Over time, this response can harden blood vessels and raise your baseline blood pressure. Blood flow to the kidneys can also drop, triggering hormones that push blood pressure up even more.

One study found that prolonged sitting increased arterial stiffness significantly, while frequent breaks helped blunt the effect.

The effects don’t stop at your cardiovascular system. When muscles stay idle, they stop using much glucose, which makes your cells less sensitive to insulin, an early step toward type 2 diabetes.

People who sit over 10.6 hours a day have higher rates of heart failure and cardiovascular death, even if they exercise. Every additional two hours of TV time increases diabetes risk by about 7%.

The good news: even tiny movement breaks help. Every time you stand up, your muscles contract, pulling glucose into cells without the help of insulin and improving blood-sugar control. In one study, two-minute activity breaks every 20 minutes lowered post-meal blood sugar by 24–30%, similar to the effect of a workout.
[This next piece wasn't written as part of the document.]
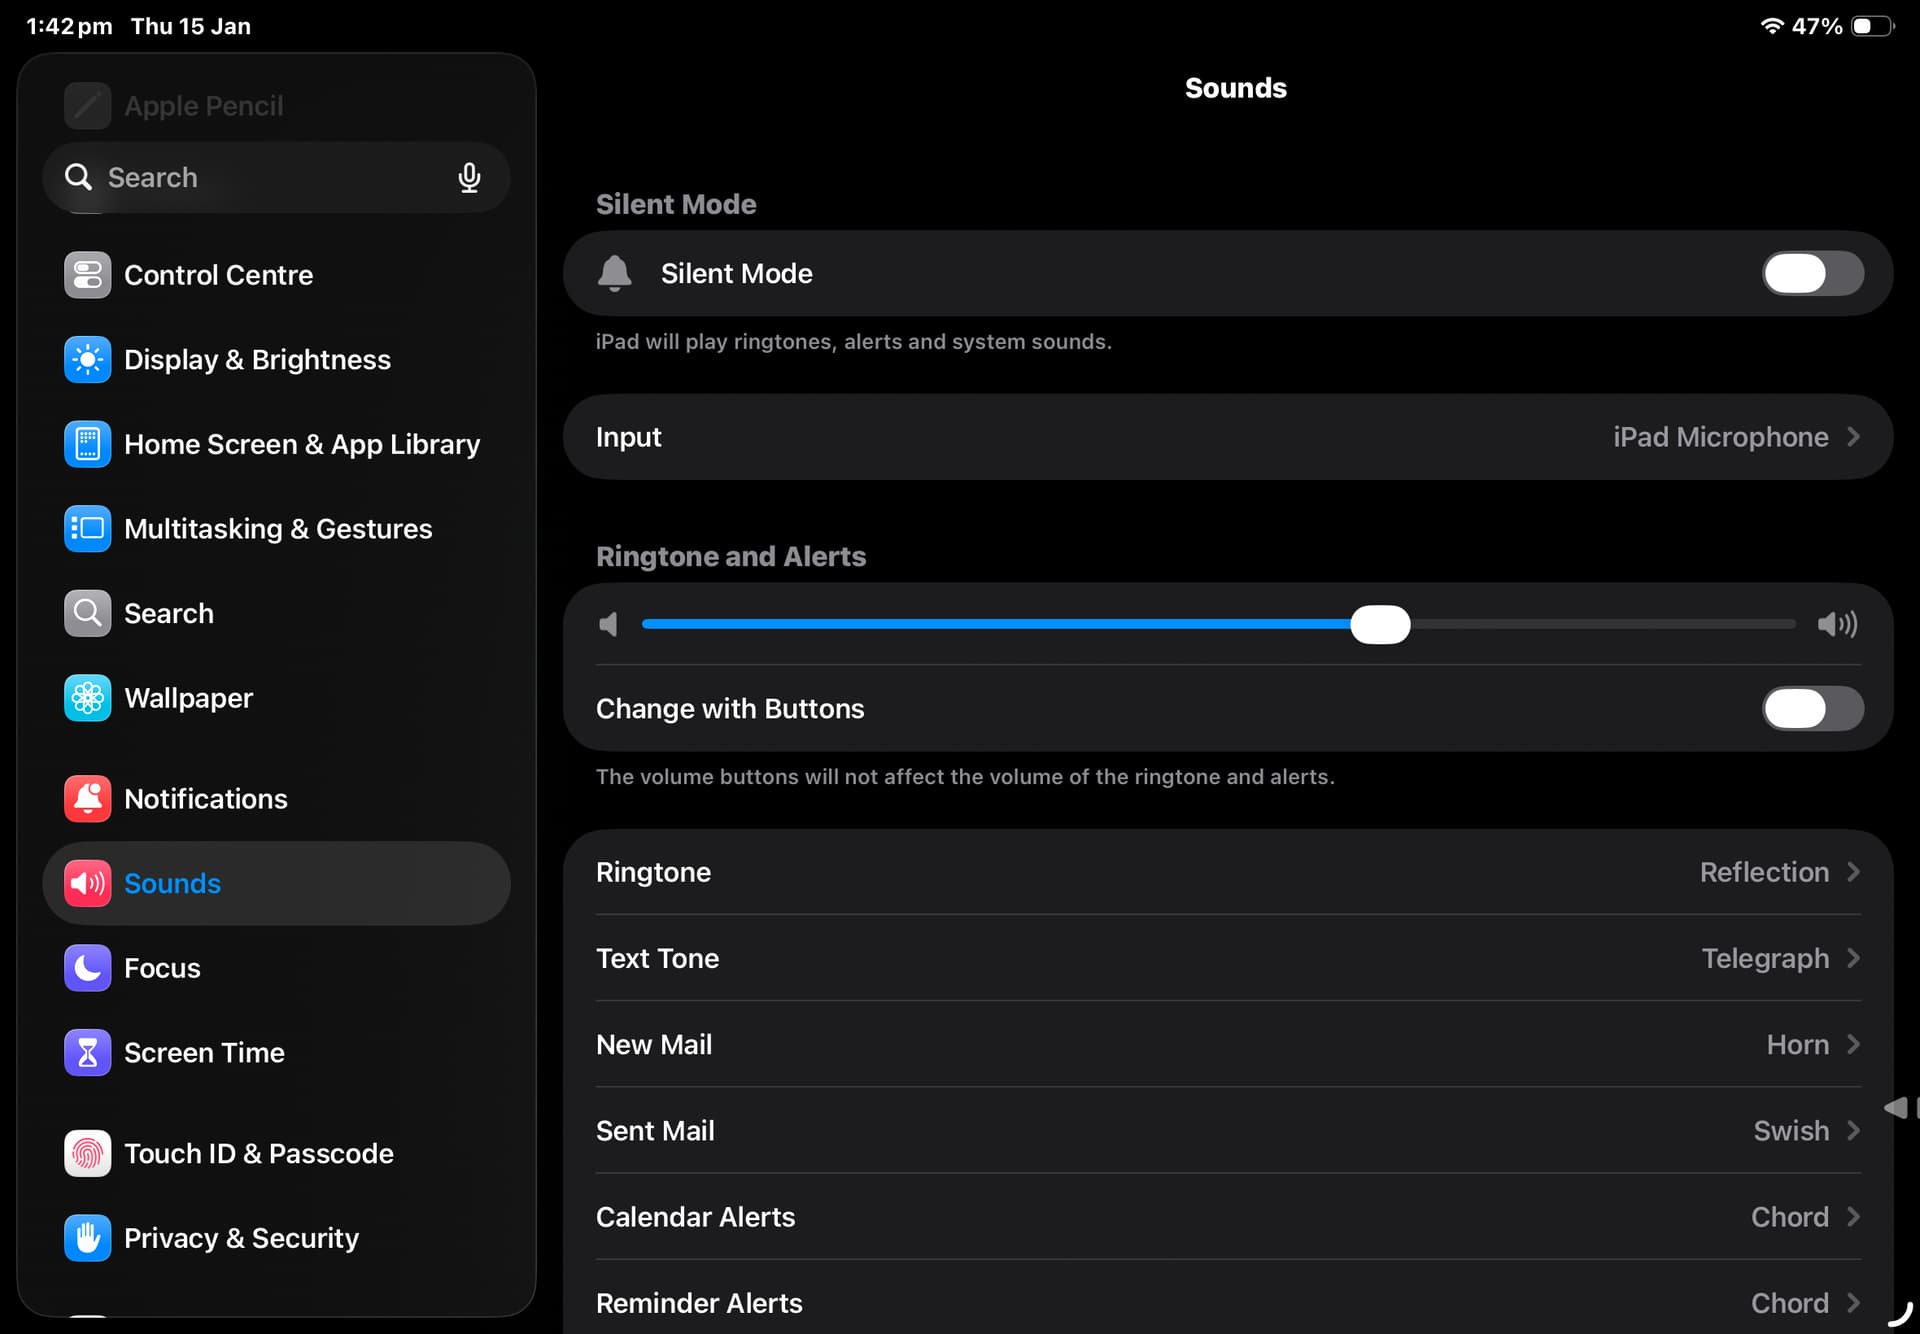Tap the Settings search field
This screenshot has width=1920, height=1334.
coord(260,178)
Sitting too long also fuels inflammation. When blood flow slows and fat builds up in the blood, it releases inflammatory molecules that damage blood vessels and organs. Over the years, that low-grade inflammation increases the risk of heart disease, diabetes, certain cancers, and even early death.

A Little Goes a Long Way

Most older adults fall far short of the recommended 150 minutes of moderate or 75 minutes of vigorous activity per week — and the gap widens with age.

Co-author Andrea Z. LaCroix, Ph.D., noted that one strength of the study was its flexible approach: participants set their own goals and still made measurable changes to their sitting habits. “With a little coaching, we can teach ourselves to sit less and it makes a tangible difference to our short- and long-term health.” 

She added that the goals are also highly achievable: for example, standing up 25 extra times per day, or about twice an hour over 12 hours.

Taken together, the findings suggest that even small, realistic changes, like more frequent standing breaks, can deliver meaningful cardiovascular benefits, especially for women who find traditional exercise goals difficult to reach.